Bone Abstracts

Objectives: To assess the safety, tolerability and pharmacokinetic (PK) profile of single and multiple doses of TA-46 administered subcutaneously to healthy volunteers.

Methods: This was a double-blind, randomized, placebo-controlled trial in a total of 72 subjects. Cohorts of 8 subjects were randomised to receive either TA-46 or placebo in a 3:1 ratio in single ascending dose (SAD) and multiple ascending dose (MAD) cohorts. SAD doses were 0.3, 1, 3, 10 and 20 mg/kg. MAD cohorts received 4 weeks of treatment either twice weekly (1 mg/kg, 3 mg/kg) or once weekly (3 mg/kg, 10 mg/kg) subcutaneously (s.c.). The study was approved by the local research ethics committee.

Results: All doses of TA-46 were safe and well tolerated. No serious adverse events (SAEs) were reported. TA-46 related AEs were injection site reactions (ISRs), of which over 90% were mild.
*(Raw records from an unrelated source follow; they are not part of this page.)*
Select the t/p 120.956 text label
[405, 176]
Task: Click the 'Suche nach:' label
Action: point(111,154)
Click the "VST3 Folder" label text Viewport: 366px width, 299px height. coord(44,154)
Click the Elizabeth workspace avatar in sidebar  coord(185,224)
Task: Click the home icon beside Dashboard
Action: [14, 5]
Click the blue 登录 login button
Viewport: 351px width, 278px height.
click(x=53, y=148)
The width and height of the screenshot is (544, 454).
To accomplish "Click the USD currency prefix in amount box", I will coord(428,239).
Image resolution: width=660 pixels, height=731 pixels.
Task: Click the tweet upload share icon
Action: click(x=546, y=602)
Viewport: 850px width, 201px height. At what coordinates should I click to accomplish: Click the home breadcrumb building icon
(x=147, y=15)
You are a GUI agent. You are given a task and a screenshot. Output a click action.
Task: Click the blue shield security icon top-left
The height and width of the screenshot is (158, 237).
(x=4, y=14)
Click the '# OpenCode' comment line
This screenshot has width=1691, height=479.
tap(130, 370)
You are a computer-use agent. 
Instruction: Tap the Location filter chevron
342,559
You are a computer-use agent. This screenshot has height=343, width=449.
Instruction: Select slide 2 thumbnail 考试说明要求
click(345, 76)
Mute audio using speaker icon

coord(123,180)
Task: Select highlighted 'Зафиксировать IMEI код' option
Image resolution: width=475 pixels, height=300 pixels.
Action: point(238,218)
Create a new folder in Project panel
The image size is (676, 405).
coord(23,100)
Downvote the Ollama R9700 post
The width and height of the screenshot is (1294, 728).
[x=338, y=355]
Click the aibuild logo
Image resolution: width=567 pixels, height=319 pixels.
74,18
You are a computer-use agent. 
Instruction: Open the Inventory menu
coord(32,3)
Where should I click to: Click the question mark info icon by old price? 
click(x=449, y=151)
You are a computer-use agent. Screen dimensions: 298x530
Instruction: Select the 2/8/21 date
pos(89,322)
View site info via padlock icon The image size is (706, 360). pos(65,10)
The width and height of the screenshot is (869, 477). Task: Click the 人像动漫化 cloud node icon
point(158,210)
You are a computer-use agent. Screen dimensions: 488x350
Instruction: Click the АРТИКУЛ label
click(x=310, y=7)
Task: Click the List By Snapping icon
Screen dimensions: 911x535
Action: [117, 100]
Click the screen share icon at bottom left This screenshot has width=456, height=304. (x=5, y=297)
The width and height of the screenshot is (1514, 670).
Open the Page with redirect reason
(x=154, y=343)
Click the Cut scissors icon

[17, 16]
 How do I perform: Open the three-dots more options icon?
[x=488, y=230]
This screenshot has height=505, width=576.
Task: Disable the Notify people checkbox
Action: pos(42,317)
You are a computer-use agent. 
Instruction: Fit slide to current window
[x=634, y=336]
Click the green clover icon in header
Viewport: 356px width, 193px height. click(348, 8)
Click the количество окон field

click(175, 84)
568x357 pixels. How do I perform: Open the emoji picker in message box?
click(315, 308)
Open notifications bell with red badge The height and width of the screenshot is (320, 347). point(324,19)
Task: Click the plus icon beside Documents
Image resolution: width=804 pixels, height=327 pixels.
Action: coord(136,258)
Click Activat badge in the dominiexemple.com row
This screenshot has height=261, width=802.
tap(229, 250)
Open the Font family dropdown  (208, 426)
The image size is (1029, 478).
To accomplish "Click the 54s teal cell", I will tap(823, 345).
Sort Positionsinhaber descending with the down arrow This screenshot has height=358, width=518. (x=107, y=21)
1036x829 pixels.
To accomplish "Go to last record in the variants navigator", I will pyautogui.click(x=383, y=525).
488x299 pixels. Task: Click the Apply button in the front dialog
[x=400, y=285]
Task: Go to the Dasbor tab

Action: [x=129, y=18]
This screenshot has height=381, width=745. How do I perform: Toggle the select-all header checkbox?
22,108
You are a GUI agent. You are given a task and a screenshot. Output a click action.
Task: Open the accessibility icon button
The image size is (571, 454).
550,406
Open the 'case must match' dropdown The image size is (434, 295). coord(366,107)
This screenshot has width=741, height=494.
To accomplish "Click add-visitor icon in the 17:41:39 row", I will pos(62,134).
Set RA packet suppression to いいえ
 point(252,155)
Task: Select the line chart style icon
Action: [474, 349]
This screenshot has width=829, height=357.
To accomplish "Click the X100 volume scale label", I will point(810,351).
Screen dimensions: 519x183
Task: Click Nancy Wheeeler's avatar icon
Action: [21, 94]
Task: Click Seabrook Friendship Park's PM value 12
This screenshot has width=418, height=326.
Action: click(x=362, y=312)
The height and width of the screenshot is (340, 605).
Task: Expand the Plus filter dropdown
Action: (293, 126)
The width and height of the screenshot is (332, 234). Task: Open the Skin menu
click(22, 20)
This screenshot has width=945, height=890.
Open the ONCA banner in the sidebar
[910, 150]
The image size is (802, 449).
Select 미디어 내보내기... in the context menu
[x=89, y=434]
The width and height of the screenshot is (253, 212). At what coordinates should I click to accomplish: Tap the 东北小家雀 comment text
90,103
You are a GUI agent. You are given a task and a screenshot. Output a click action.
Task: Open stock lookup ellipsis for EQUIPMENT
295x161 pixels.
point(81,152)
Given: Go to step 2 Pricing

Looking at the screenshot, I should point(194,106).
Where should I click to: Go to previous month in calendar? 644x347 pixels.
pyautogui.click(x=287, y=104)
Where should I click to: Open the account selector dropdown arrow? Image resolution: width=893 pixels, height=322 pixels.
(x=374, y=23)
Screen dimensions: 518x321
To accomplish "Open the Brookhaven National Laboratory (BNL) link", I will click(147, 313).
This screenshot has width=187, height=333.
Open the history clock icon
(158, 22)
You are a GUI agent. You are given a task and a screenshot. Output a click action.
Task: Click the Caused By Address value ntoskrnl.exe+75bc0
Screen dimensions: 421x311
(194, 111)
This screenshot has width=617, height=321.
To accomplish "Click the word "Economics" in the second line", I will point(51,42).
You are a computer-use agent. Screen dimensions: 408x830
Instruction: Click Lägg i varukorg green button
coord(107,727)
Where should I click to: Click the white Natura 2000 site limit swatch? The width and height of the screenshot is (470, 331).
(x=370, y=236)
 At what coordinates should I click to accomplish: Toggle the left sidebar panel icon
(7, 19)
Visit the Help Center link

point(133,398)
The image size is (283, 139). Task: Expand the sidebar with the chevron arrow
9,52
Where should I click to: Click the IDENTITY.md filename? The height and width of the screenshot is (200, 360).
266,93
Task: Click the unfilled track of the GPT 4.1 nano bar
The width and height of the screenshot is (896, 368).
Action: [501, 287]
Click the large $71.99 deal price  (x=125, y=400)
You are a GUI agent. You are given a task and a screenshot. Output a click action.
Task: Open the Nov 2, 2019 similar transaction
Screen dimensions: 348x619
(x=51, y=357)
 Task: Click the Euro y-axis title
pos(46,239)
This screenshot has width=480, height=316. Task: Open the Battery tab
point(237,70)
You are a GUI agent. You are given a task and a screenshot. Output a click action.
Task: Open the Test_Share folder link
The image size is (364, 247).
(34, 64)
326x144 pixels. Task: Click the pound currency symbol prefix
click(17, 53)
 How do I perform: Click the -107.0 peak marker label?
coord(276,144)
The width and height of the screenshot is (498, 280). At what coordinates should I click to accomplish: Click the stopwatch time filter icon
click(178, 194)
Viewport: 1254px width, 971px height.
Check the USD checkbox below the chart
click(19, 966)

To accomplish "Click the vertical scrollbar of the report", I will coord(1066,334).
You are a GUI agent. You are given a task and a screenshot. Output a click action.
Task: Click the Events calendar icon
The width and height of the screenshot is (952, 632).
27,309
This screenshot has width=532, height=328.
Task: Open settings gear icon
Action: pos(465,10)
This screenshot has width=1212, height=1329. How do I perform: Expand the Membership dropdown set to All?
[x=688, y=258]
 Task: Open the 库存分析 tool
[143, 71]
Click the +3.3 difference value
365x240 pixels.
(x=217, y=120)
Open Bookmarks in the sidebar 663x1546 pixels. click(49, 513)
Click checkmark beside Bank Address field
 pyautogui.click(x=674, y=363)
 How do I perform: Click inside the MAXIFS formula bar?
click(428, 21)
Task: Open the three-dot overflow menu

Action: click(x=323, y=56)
PK analysis showed Cmax at 48–96 h and t1/2 of 48–93 h. The PK of TA-46 after single and multiple s.c. administrations is approximately dose proportional in the range 0.3–3 mg/kg and can be described by a one-compartment PK model.

Conclusions: Single and multiple s.c. doses of TA-46 were safe and well tolerated. Mild ISRs were seen in once weekly dosing which, alongside the PK analysis, supports a once weekly dosing regimen of TA-46 in achondroplasia.

Disclosure: All authors are employees of Therachon AG.